(Dataset entries)
-=-=-=-=-
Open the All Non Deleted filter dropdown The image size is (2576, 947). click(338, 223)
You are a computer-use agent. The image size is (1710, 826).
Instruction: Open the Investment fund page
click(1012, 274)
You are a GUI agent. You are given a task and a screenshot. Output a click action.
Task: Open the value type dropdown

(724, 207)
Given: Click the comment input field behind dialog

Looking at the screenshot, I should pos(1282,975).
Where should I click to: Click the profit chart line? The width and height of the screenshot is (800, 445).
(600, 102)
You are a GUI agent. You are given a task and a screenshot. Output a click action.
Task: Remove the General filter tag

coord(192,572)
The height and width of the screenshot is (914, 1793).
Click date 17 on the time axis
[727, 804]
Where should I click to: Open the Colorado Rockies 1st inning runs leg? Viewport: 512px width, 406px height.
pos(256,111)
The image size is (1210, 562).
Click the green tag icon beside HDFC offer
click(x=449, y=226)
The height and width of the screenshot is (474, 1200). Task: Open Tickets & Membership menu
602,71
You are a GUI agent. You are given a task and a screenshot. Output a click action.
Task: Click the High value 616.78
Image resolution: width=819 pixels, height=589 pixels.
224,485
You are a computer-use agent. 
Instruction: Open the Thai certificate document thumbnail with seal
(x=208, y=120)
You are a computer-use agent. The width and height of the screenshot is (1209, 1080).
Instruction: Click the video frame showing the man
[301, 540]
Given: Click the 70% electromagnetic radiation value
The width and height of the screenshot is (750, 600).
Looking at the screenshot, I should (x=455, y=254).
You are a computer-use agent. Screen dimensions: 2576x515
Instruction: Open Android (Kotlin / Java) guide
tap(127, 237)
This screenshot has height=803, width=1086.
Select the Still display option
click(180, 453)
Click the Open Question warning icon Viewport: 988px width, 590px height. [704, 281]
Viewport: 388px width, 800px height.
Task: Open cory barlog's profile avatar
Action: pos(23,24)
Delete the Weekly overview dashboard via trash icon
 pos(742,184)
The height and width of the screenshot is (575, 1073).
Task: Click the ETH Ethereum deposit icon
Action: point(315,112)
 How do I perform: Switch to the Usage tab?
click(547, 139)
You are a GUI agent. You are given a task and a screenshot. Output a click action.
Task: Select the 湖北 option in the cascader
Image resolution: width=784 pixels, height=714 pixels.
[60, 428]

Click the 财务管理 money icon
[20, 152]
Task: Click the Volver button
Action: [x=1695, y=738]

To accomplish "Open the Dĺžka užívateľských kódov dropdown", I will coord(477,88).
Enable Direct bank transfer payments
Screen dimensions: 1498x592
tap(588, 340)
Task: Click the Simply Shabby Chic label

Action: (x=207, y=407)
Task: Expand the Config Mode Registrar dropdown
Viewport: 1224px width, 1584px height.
-=-=-=-=-
### Task objective
Every line above in which the word "size" occurs is to be copied.

### Worked solution
Open the All Non Deleted filter dropdown The image size is (2576, 947). click(338, 223)
You are a computer-use agent. The image size is (1710, 826).
The image size is (1210, 562).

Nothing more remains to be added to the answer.